This Is How I Prioritize My Time and Avoid “Energy Vampires”
One of the ways I’ve found to help me refocus was to give my most important relationships and activities quality time each day.
I start with God. When we spend at least the first 15-30 minutes of our day in prayer and reading the Bible, it gives us a beautiful lens with which to see people and circumstances. We can see them through His eyes instead of our own. Problems that might have sucker-punched us later in the day don’t seem so large when we view it through God’s perspective.
A wise counselor once told me to make a list of what I think needs to get done that day and write “God” on top and on the side write “rest and trust in Him.” It’s amazing how much that helps!
Next, I make sure to give undivided time to each one of my kids and my husband. It doesn’t have to be hours! I start with 15 minutes of intentional time with each kid and at the end of the night when my husband comes home, I apply the same principle. I ask him about his day, and I don’t look at my phone, clean, or do anything else but really listen and respond.
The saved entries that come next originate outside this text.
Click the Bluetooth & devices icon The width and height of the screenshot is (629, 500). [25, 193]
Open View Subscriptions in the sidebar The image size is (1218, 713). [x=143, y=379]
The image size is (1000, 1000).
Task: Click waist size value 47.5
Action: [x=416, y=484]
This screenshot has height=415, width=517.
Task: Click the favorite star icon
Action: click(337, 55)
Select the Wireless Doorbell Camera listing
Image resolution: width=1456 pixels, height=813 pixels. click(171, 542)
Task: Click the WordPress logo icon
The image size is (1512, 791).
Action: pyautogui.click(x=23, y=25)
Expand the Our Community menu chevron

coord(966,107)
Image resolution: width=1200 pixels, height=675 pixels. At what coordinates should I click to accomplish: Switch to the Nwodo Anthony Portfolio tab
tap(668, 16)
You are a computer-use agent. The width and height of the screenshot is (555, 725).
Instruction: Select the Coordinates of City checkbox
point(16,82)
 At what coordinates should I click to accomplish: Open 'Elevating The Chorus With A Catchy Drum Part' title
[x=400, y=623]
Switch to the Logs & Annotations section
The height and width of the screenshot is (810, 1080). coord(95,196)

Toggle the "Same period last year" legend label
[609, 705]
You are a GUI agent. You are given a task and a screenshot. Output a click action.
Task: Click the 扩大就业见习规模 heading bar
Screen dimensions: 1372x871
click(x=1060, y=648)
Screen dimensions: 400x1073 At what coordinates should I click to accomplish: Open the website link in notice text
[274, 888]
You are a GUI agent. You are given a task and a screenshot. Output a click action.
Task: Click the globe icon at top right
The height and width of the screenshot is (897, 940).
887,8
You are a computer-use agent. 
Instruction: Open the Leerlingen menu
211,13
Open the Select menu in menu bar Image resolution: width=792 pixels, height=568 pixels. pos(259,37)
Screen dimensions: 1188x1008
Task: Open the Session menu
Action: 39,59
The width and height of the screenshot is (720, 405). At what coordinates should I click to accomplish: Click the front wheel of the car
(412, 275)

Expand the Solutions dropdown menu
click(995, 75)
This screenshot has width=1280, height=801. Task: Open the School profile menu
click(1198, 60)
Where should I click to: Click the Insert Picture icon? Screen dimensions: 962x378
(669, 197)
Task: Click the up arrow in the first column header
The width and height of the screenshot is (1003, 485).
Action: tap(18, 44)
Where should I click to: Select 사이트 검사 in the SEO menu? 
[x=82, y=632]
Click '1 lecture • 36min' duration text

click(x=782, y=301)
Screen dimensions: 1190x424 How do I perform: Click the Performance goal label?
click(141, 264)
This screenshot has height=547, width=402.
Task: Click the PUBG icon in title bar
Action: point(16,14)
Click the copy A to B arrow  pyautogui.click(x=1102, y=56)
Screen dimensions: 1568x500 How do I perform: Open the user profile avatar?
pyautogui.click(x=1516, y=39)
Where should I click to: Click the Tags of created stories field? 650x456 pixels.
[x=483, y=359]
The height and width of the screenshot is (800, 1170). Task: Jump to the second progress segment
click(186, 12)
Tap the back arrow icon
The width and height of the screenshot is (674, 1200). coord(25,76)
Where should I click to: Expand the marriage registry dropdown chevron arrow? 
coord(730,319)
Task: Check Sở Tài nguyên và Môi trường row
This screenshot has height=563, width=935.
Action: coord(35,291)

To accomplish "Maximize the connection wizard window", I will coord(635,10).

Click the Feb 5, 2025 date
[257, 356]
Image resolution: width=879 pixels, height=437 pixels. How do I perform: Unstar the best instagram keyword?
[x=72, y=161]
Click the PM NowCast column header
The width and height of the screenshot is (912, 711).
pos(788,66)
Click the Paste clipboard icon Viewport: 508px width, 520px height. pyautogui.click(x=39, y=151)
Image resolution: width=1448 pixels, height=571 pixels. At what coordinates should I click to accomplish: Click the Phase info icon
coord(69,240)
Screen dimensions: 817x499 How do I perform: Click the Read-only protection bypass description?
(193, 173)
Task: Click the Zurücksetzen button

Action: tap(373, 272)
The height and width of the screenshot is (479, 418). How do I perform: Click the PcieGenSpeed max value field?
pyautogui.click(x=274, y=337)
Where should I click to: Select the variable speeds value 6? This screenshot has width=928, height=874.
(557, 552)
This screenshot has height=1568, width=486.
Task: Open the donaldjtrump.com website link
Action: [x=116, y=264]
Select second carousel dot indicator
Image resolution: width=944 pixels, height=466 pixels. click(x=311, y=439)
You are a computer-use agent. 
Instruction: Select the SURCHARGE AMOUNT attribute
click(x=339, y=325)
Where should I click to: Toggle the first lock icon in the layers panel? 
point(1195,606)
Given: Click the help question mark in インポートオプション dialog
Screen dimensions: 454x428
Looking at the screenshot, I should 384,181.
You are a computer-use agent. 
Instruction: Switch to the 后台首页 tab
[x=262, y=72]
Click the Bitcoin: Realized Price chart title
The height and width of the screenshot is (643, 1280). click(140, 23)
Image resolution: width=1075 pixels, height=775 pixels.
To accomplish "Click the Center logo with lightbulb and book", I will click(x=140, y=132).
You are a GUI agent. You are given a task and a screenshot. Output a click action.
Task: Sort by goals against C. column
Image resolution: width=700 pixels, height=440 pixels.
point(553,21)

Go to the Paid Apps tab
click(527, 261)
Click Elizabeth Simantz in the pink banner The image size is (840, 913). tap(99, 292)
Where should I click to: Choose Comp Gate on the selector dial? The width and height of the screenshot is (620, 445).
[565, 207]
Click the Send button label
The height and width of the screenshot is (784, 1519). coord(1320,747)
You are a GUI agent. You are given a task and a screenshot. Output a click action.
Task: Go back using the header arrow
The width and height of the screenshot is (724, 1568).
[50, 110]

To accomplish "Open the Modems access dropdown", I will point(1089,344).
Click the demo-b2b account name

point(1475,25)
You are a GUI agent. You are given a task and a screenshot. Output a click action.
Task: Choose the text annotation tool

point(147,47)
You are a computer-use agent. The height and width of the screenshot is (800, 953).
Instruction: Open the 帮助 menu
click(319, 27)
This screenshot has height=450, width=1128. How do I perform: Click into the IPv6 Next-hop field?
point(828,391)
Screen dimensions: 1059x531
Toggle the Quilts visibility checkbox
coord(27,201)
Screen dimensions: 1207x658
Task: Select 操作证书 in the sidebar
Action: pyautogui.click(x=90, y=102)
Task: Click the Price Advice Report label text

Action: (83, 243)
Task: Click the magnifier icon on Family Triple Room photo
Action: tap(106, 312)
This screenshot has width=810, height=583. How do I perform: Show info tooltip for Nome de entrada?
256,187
Knowing that I’m going to give these loved ones that time helps me cut out other things I might have let crowd in, like too much scrolling or mindless TV at the end of the day. Exercise, homeschooling, serving others, business, and other important things that need attention in my life take priority after that, so if opportunities arise that don’t line up with my first list, I have to take a moment to take stock and see if saying “yes” to that means saying “no” to the things I believe I am called to first and foremost.
What I’ve discovered is that by putting the important things first, I actually have more energy throughout the day. I feel so much more clearheaded and peaceful because even if nothing else gets done, the most important things did. We only get so much time on this earth, and we have a call on our life to spend it differently than the world. We are to spend it on things that will count for eternity. There is so much at stake right now, for our marriages, for our kids, for our neighbors, and our world. And there is so much that is zapping us of the energy we need to truly make a difference and guard our minds from burnout.
We must take inventory and ask for the Lord’s wisdom and strength to obey wherever He convicts. Living in His will and having Him as the authority of how we spend our days is the most joyful and peaceful place to be.
Want to read more on balancing life? Start here:
I Might Be a Good Mom, Can That Make Me Be a Bad Wife?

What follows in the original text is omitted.